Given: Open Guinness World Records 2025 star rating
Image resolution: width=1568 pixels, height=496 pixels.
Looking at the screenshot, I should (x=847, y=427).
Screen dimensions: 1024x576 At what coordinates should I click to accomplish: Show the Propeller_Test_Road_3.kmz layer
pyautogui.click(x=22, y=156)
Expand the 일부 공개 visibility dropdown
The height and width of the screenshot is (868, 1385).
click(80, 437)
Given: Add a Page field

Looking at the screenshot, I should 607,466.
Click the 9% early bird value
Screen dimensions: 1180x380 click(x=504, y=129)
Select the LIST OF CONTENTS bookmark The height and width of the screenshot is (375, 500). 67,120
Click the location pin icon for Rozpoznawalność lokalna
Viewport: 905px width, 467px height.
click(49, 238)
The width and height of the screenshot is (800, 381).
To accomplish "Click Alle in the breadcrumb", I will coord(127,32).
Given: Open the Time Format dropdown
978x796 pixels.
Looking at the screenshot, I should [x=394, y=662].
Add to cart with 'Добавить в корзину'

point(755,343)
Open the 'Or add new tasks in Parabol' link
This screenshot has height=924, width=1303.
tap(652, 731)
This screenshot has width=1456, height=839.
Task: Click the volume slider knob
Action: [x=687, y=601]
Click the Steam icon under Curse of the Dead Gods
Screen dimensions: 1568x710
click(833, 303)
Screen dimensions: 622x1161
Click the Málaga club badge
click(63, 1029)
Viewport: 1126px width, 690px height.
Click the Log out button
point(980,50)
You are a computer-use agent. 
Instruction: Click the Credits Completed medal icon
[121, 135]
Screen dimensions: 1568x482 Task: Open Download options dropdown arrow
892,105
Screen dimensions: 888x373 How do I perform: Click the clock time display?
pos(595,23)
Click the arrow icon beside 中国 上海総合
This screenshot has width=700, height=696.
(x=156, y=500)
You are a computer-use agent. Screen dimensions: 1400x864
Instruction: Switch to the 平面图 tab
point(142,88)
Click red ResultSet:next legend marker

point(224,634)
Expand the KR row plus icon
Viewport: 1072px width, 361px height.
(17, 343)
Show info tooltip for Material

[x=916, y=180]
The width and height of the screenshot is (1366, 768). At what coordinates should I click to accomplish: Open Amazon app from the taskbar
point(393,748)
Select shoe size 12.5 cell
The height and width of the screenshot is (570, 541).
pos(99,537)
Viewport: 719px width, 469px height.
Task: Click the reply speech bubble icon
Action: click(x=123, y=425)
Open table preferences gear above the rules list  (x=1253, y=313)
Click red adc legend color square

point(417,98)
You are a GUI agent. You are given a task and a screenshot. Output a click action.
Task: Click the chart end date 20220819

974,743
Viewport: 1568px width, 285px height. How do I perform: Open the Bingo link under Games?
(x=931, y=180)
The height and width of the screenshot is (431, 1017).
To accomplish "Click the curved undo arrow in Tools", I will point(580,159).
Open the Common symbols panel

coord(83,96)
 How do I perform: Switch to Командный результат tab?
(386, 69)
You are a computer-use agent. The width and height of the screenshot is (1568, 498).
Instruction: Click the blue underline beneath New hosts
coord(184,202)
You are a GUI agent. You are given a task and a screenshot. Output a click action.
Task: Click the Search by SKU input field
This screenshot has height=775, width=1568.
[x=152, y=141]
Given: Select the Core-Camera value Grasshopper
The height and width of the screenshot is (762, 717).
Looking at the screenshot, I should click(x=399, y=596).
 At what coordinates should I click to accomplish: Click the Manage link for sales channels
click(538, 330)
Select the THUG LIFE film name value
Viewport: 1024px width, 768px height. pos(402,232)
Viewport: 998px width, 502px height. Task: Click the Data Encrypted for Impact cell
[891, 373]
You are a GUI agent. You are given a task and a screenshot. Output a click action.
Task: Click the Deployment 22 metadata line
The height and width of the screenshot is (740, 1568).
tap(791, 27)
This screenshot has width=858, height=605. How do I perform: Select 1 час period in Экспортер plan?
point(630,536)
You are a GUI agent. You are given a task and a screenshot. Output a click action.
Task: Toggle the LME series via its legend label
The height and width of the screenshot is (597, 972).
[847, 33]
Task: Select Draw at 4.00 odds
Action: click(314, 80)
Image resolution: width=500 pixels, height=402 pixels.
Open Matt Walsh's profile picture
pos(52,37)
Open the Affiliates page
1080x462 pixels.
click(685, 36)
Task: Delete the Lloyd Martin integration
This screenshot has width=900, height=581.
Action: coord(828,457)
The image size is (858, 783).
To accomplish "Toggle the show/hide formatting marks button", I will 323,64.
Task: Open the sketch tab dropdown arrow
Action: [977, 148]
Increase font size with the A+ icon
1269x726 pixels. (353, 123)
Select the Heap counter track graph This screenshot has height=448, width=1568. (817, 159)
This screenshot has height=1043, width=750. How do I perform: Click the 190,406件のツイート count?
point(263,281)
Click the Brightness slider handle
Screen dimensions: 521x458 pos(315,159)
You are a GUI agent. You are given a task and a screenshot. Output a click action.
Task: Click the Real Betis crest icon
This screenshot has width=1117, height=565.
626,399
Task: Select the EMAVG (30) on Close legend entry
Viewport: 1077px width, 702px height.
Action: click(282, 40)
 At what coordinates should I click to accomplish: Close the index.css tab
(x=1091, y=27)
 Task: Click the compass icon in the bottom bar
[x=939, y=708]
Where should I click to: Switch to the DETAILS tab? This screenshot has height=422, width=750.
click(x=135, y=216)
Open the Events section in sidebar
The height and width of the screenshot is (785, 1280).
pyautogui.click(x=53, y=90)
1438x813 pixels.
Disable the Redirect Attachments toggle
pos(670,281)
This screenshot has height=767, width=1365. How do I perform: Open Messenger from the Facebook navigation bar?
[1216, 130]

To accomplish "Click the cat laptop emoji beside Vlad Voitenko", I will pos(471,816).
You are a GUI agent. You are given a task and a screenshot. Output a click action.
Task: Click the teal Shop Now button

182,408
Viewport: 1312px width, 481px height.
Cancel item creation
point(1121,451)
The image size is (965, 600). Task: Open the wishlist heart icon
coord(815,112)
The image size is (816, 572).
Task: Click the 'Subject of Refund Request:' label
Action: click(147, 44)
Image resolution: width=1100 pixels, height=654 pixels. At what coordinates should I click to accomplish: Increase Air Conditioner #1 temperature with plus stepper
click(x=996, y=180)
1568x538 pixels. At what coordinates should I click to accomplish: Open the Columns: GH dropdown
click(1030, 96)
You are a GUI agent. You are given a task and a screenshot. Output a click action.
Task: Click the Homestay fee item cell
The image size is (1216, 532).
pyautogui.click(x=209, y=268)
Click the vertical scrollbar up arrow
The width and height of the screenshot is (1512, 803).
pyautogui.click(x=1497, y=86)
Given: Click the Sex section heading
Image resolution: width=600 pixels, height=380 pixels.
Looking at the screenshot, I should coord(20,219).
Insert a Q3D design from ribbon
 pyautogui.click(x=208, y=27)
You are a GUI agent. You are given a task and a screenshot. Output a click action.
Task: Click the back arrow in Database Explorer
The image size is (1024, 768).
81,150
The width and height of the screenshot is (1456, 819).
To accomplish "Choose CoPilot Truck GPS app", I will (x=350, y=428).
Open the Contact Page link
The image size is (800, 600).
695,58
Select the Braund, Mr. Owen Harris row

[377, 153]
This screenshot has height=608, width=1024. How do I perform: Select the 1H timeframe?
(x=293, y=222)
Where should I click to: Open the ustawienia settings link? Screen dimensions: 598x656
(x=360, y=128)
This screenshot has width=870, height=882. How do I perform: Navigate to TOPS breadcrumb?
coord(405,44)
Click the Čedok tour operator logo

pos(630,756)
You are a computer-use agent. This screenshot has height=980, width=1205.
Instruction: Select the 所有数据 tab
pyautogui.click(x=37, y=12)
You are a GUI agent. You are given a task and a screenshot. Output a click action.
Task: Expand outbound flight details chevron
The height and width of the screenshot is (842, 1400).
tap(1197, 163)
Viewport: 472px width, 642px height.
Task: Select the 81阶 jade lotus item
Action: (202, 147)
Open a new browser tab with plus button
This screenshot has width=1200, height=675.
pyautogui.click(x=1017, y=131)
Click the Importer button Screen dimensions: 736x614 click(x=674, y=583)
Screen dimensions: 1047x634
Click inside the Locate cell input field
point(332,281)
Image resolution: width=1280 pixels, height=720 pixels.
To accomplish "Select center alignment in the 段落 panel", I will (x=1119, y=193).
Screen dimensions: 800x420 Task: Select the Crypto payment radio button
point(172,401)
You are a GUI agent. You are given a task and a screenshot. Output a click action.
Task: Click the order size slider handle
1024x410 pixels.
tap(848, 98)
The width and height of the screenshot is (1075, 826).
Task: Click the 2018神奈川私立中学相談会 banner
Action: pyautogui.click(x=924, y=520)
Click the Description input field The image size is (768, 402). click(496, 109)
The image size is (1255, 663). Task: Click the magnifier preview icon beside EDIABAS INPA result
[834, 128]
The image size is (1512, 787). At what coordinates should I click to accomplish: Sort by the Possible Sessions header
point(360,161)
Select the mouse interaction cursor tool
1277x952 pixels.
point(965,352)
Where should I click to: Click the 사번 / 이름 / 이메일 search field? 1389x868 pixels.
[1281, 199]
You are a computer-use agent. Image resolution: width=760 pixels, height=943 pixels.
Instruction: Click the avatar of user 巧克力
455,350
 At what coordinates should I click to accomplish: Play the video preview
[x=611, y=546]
====
Each line holding "computer" should be copied from the material above.

* _Answer_:
You are a computer-use agent. 
You are a computer-use agent. Screen dimensions: 1400x864
You are a computer-use agent. The width and height of the screenshot is (1568, 498).
You are a computer-use agent. This screenshot has height=980, width=1205.
You are a computer-use agent. Image resolution: width=760 pixels, height=943 pixels.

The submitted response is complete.